(Extracted data)
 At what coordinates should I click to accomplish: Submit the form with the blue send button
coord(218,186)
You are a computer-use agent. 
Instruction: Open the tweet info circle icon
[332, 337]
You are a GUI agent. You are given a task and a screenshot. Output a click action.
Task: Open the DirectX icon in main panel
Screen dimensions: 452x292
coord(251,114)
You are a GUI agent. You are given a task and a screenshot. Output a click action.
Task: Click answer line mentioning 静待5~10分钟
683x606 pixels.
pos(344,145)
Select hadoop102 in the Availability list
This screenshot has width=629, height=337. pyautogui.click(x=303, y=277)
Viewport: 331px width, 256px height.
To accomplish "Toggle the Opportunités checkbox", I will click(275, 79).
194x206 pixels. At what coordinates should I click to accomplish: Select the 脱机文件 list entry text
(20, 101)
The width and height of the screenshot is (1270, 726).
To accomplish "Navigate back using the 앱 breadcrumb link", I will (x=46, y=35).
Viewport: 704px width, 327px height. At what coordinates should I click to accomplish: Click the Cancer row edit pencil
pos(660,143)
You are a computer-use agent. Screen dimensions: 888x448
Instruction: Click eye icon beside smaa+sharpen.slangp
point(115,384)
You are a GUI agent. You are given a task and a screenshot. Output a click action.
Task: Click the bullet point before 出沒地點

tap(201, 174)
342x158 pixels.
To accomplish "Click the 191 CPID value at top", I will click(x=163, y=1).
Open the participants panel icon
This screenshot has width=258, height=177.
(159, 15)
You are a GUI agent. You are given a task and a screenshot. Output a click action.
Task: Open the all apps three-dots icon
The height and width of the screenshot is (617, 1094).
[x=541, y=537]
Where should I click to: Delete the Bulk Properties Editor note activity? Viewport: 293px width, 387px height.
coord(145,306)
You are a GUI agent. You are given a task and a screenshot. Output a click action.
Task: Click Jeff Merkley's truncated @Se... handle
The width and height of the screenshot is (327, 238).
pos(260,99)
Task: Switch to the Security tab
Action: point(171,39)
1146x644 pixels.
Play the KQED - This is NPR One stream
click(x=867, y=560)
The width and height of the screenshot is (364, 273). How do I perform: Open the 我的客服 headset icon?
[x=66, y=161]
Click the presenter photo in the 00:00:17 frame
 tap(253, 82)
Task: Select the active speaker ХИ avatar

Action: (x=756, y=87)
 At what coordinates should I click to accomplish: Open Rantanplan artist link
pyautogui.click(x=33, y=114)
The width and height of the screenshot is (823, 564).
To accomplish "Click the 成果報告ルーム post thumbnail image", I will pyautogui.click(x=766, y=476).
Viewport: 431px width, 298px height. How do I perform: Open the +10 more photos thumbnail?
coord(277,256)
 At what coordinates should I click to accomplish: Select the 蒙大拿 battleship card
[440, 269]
(End Extracted data)
## Problem statement
The response has to contain every record shown above, unaltered and complete.

## Task answer
 At what coordinates should I click to accomplish: Submit the form with the blue send button
coord(218,186)
You are a computer-use agent. 
Instruction: Open the tweet info circle icon
[332, 337]
You are a GUI agent. You are given a task and a screenshot. Output a click action.
Task: Open the DirectX icon in main panel
Screen dimensions: 452x292
coord(251,114)
You are a GUI agent. You are given a task and a screenshot. Output a click action.
Task: Click answer line mentioning 静待5~10分钟
683x606 pixels.
pos(344,145)
Select hadoop102 in the Availability list
This screenshot has width=629, height=337. pyautogui.click(x=303, y=277)
Viewport: 331px width, 256px height.
To accomplish "Toggle the Opportunités checkbox", I will click(275, 79).
194x206 pixels. At what coordinates should I click to accomplish: Select the 脱机文件 list entry text
(20, 101)
The width and height of the screenshot is (1270, 726).
To accomplish "Navigate back using the 앱 breadcrumb link", I will (x=46, y=35).
Viewport: 704px width, 327px height. At what coordinates should I click to accomplish: Click the Cancer row edit pencil
pos(660,143)
You are a computer-use agent. Screen dimensions: 888x448
Instruction: Click eye icon beside smaa+sharpen.slangp
point(115,384)
You are a GUI agent. You are given a task and a screenshot. Output a click action.
Task: Click the bullet point before 出沒地點

tap(201, 174)
342x158 pixels.
To accomplish "Click the 191 CPID value at top", I will click(x=163, y=1).
Open the participants panel icon
This screenshot has width=258, height=177.
(159, 15)
You are a GUI agent. You are given a task and a screenshot. Output a click action.
Task: Open the all apps three-dots icon
The height and width of the screenshot is (617, 1094).
[x=541, y=537]
Where should I click to: Delete the Bulk Properties Editor note activity? Viewport: 293px width, 387px height.
coord(145,306)
You are a GUI agent. You are given a task and a screenshot. Output a click action.
Task: Click Jeff Merkley's truncated @Se... handle
The width and height of the screenshot is (327, 238).
pos(260,99)
Task: Switch to the Security tab
Action: point(171,39)
1146x644 pixels.
Play the KQED - This is NPR One stream
click(x=867, y=560)
The width and height of the screenshot is (364, 273). How do I perform: Open the 我的客服 headset icon?
[x=66, y=161]
Click the presenter photo in the 00:00:17 frame
 tap(253, 82)
Task: Select the active speaker ХИ avatar

Action: (x=756, y=87)
 At what coordinates should I click to accomplish: Open Rantanplan artist link
pyautogui.click(x=33, y=114)
The width and height of the screenshot is (823, 564).
To accomplish "Click the 成果報告ルーム post thumbnail image", I will pyautogui.click(x=766, y=476).
Viewport: 431px width, 298px height. How do I perform: Open the +10 more photos thumbnail?
coord(277,256)
 At what coordinates should I click to accomplish: Select the 蒙大拿 battleship card
[440, 269]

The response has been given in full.